Top of Passage for review

Having started life as an online media platform for the IT industry, 51CTO changed tack a few years ago and focused on the provision of B2B technology training. This transition has seen the Chinese company move from survival mode to ambitious expansion mode – and it is largely thanks to the intervention of an unnamed existing investor.

“There were two things quite impressive about 51CTO,” the investor explains. “First, it had accumulated a vast network of technology talent. Second, the management team had proved themselves tenacious operators. IT is the most promising area for training, while media is getting ever more challenging. So I suggested they focus on training and we led the Series B. It was actually risky, funding a round for business transformation.”

Gaocheng Capital recently led a $20 million Series C round for 51CTO, but the company operated without external funding for nearly a decade before that. DW Group, TrustBridge Partners, and CDIB Capital all invested from 2014 onwards. “Most of the large IT firms were our customers – IBM, Intel, Huawei, HP, you name it. They posted ads and recruitments notices, but the business couldn’t scale,” explains Ping Xiong, 51CTO’s founder.

In 2015, the company delved into its network to match up experienced IT professionals as teachers with prospective students. Today, there are around six million students, as well as 1,000 enterprise customers – such as China Unicom and China Merchants Bank – that sign up for group lessons. A core group of 3,000 teachers offer 15,000 courses on topics such as artificial intelligence, cloud computing, and cybersecurity.

Bottom of Passage for review

Prompt: Return the passage about 51CTO word for word, in its entirety.

Top of Dataset records

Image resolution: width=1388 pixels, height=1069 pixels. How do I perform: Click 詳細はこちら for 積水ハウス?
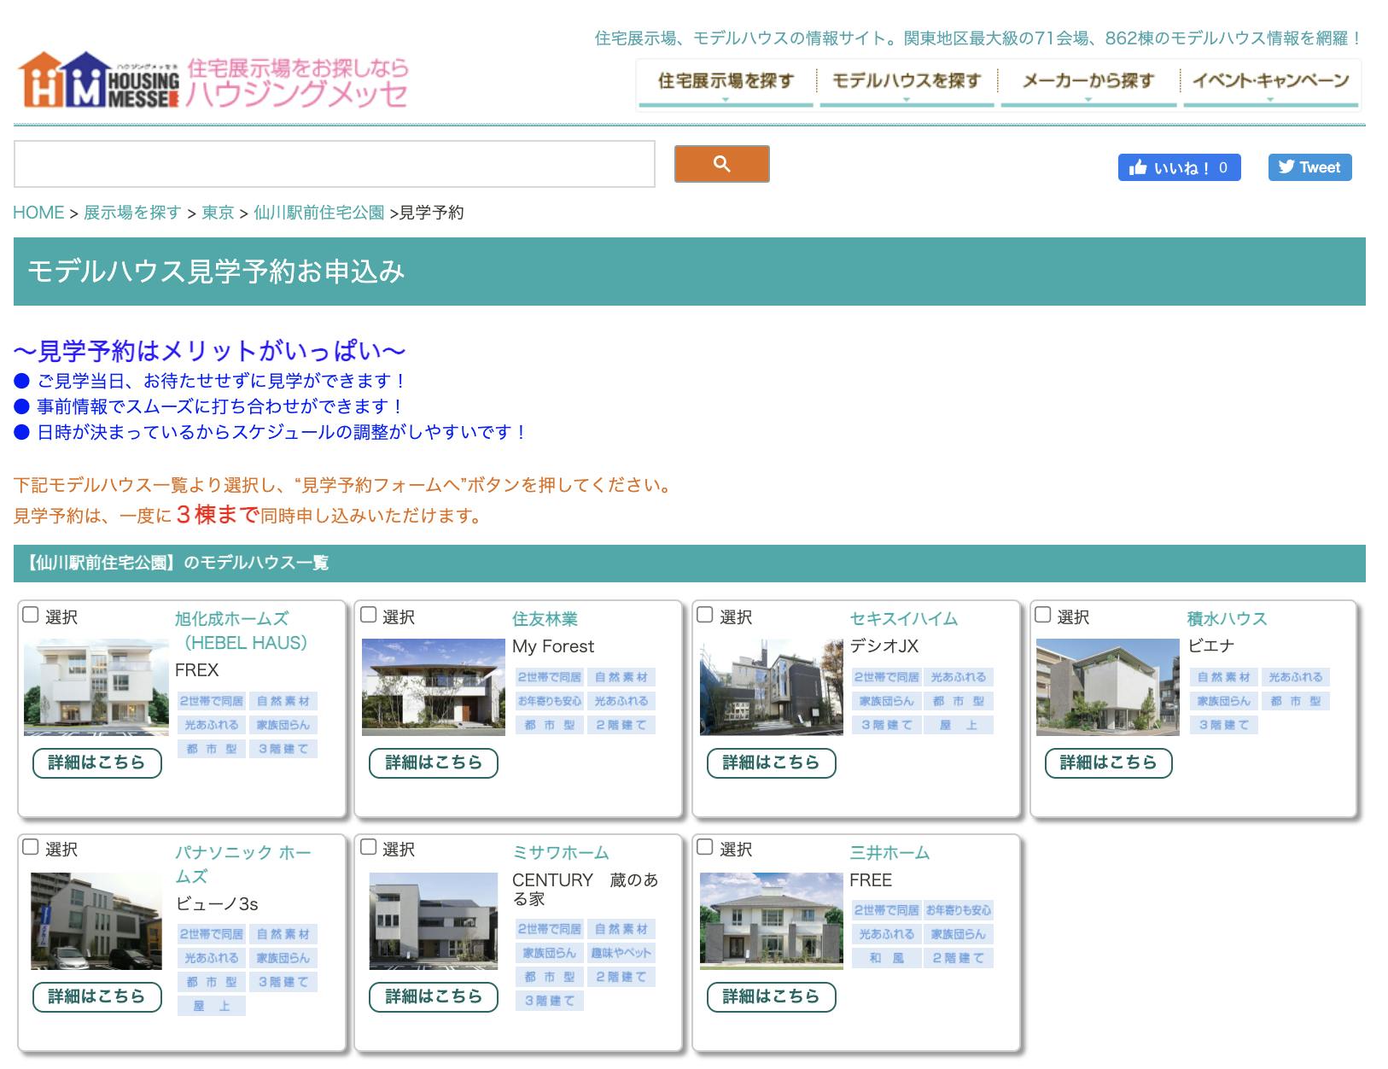point(1108,762)
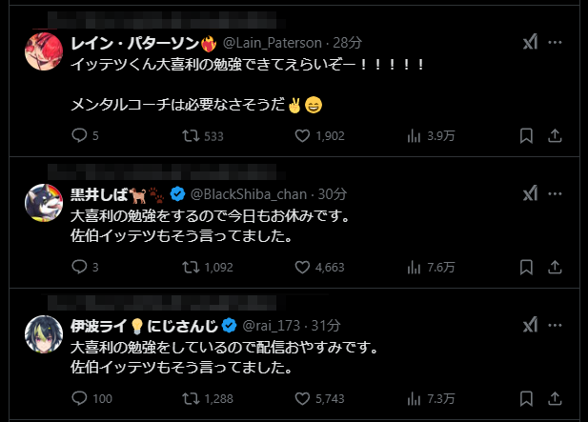Repost レイン・パターソン's tweet
Viewport: 588px width, 422px height.
pos(191,136)
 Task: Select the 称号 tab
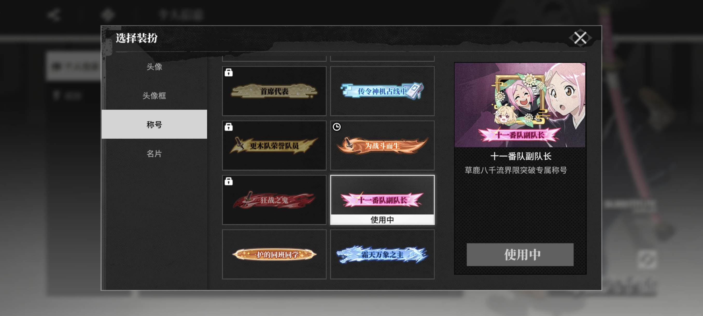tap(154, 124)
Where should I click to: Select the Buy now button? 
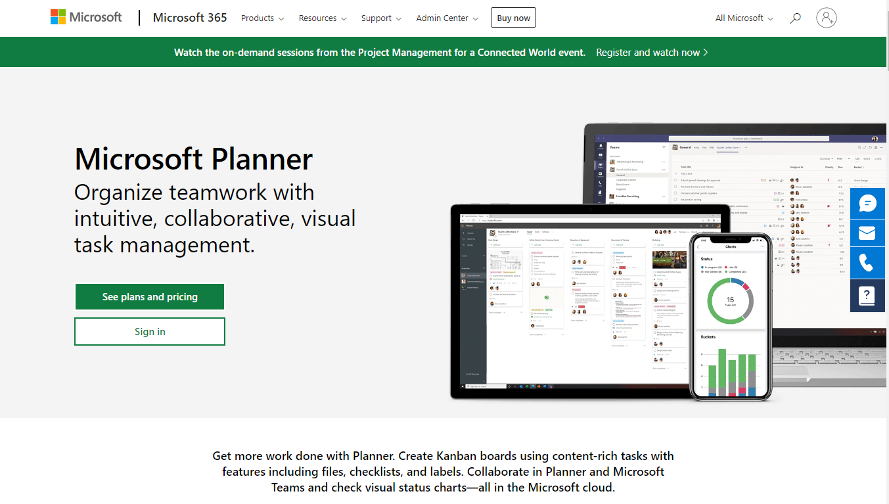point(513,17)
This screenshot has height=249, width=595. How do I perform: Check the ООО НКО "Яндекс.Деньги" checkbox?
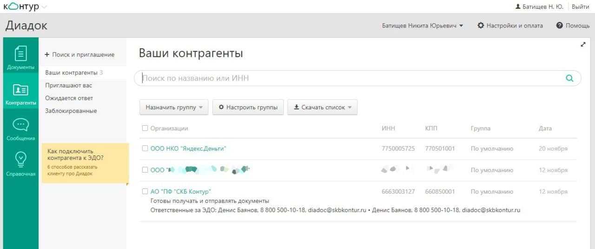[x=145, y=148]
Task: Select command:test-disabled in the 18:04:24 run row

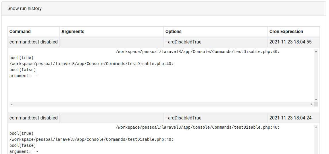Action: click(x=34, y=118)
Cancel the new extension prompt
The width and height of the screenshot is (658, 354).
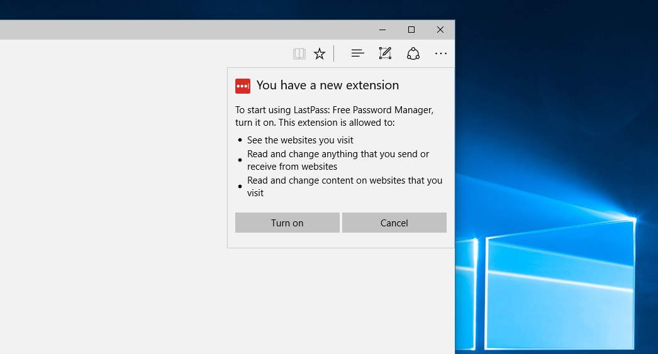[394, 223]
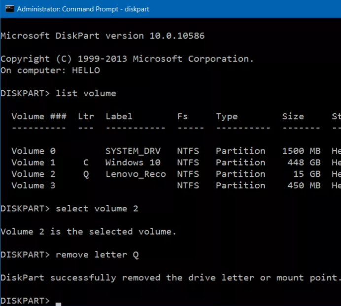
Task: Click the Type column header
Action: (227, 117)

Bottom of Dataset records

Reply to the task:
Having started life as an online media platform for the IT industry, 51CTO changed tack a few years ago and focused on the provision of B2B technology training. This transition has seen the Chinese company move from survival mode to ambitious expansion mode – and it is largely thanks to the intervention of an unnamed existing investor.

“There were two things quite impressive about 51CTO,” the investor explains. “First, it had accumulated a vast network of technology talent. Second, the management team had proved themselves tenacious operators. IT is the most promising area for training, while media is getting ever more challenging. So I suggested they focus on training and we led the Series B. It was actually risky, funding a round for business transformation.”

Gaocheng Capital recently led a $20 million Series C round for 51CTO, but the company operated without external funding for nearly a decade before that. DW Group, TrustBridge Partners, and CDIB Capital all invested from 2014 onwards. “Most of the large IT firms were our customers – IBM, Intel, Huawei, HP, you name it. They posted ads and recruitments notices, but the business couldn’t scale,” explains Ping Xiong, 51CTO’s founder.

In 2015, the company delved into its network to match up experienced IT professionals as teachers with prospective students. Today, there are around six million students, as well as 1,000 enterprise customers – such as China Unicom and China Merchants Bank – that sign up for group lessons. A core group of 3,000 teachers offer 15,000 courses on topics such as artificial intelligence, cloud computing, and cybersecurity.